Don’t Just Do It
By Debra McMahon on June 15th, 2012
When we talk about helping companies with process improvement, people seem to think it is not very exciting. Something that is incremental, or, in other words . . . slow.
Some companies like to buy their process improvements – just get a new piece of equipment, and it will force some internal change while providing a new product or service or higher quality or faster delivery, or . . . lots of other things that don’t actually happen easily.
New equipment and new software tools are the cool stuff; we can show “products” or output to our prospects and customers. Our sales team gets it, and our customers get it. We all “get” what we can hold in our hands, or see on our screens, and even the self-proclaimed non-technical among us get the benefits of having software tools that enhance or accelerate our delivery of products or services to our customers . . . and sometimes at lower prices!
We put a shiny new full color roll-fed inkjet printer the size of an Airstream travel trailer on the floor, and we have samples of the great quality and talk about how fast we can deliver to our customers. Or we get a mail sorter, even bigger than the printer, to reduce postage costs. You can walk a customer around these things and show them the commitment and the investments the company is making to support them.
Many companies create great plans for the acquisition and integration of software or hardware to provide new products or services. The plans include an ROI that seems quite reasonable. Almost inevitably, the upstream or downstream requirements or impacts are not entirely understood or represented in the plan.

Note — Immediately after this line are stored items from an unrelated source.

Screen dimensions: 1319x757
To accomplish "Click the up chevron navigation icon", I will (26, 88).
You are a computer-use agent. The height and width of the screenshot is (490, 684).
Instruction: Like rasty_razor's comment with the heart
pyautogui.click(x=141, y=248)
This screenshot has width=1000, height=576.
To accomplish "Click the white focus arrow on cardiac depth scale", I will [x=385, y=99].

These other “mini-projects”, (if you’re lucky they are mini), require resources in people or skills that are not available, or maybe resources you don’t even have. The project plan grows. The implementation date moves out. You find yourself to be stuck – either due to the lack of the right resources at the right time, or due to paralysis as you try to assure you now address every opportunity, risk, and option you can imagine before proceeding one step further. Minimally, you find your implementation to be taking much longer than you expected, and the ROI not kicking in as you’d planned.

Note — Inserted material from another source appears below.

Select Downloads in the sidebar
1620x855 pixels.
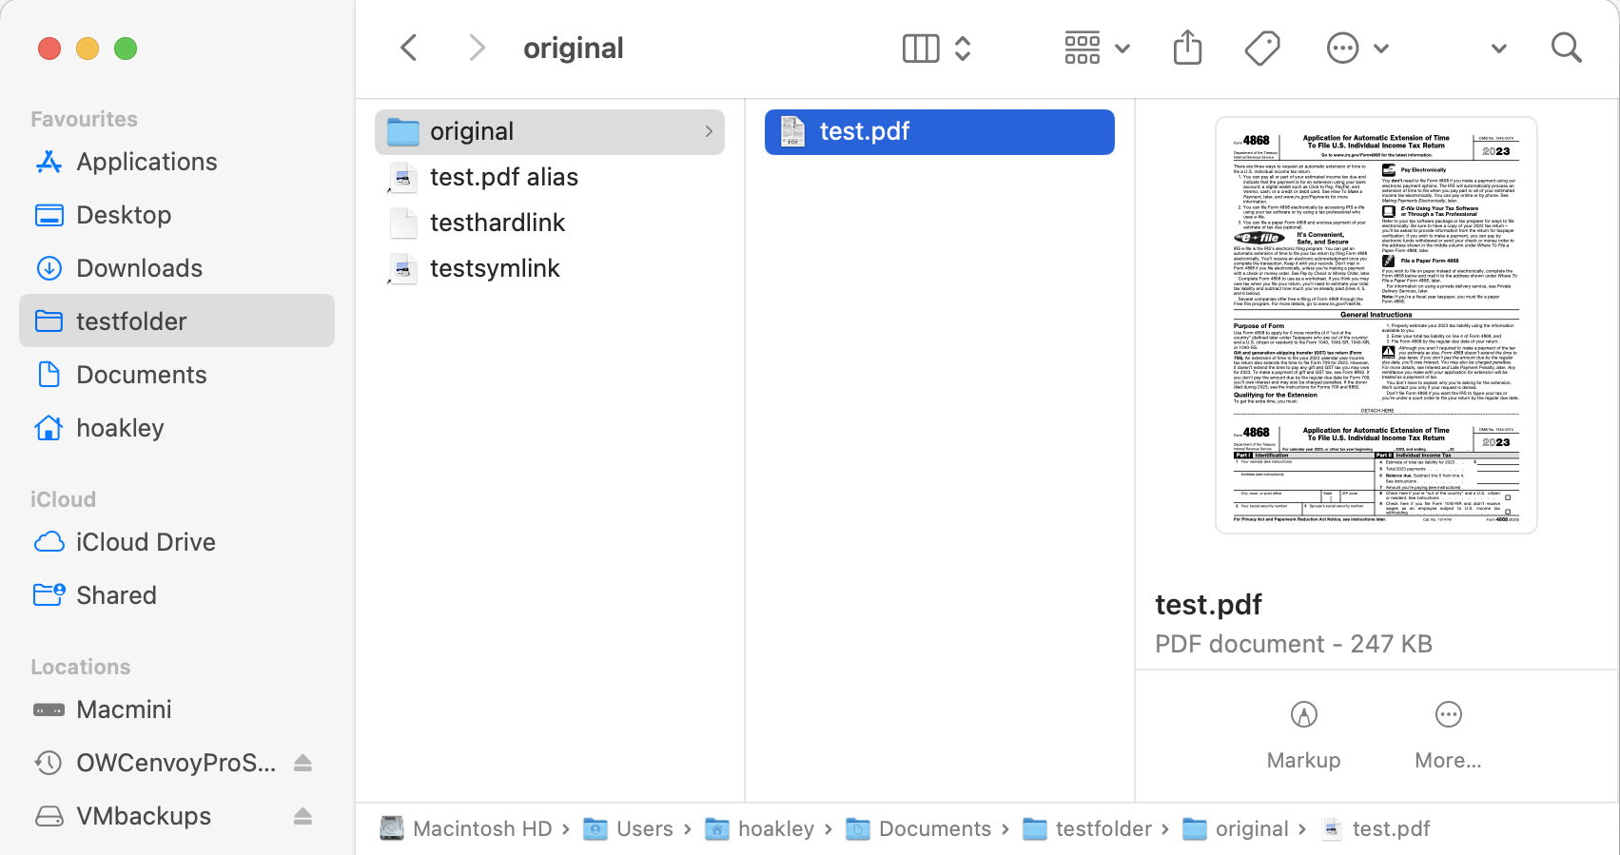(x=139, y=268)
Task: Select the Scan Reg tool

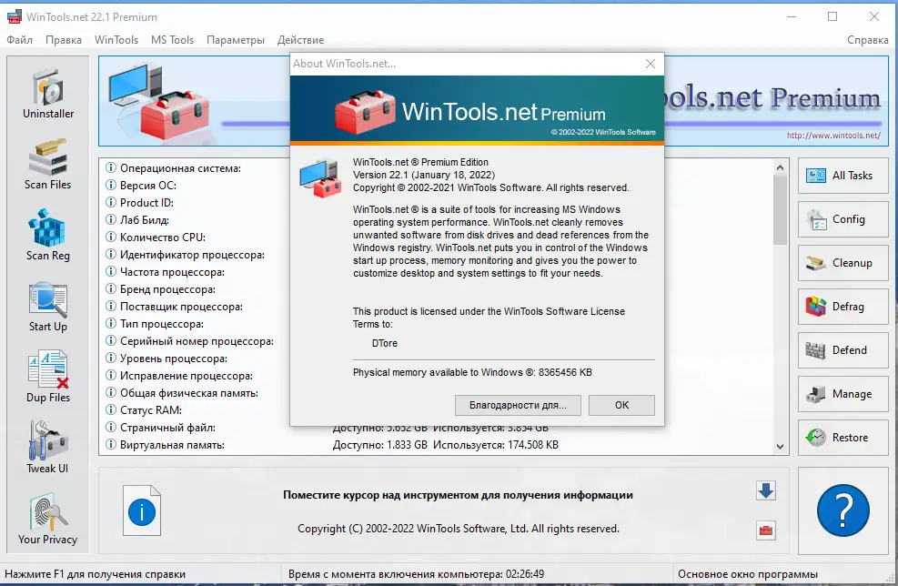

So, back to process improvement. A critical but often overlooked component of process improvement is making decisions about what NOT to work on, what investment NOT to make, if you are not ready. Do not bring on a piece of equipment until the resources are available to transform the existing printstreams to take advantage of the capabilities. Don’t invest in software to provide new services until you have a specific vision based on what your customers would value, and what you can deliver to them, and staff with the skills, or staff available to be trained. And those other projects that you ARE ready for? They’ll get done much faster, because the resources are not distracted.
Human beings tend to be oriented to eat the whole elephant. Make sure there are short term wins you can see, as well as milestones on the way to meet the long-term goals. Don’t just do it.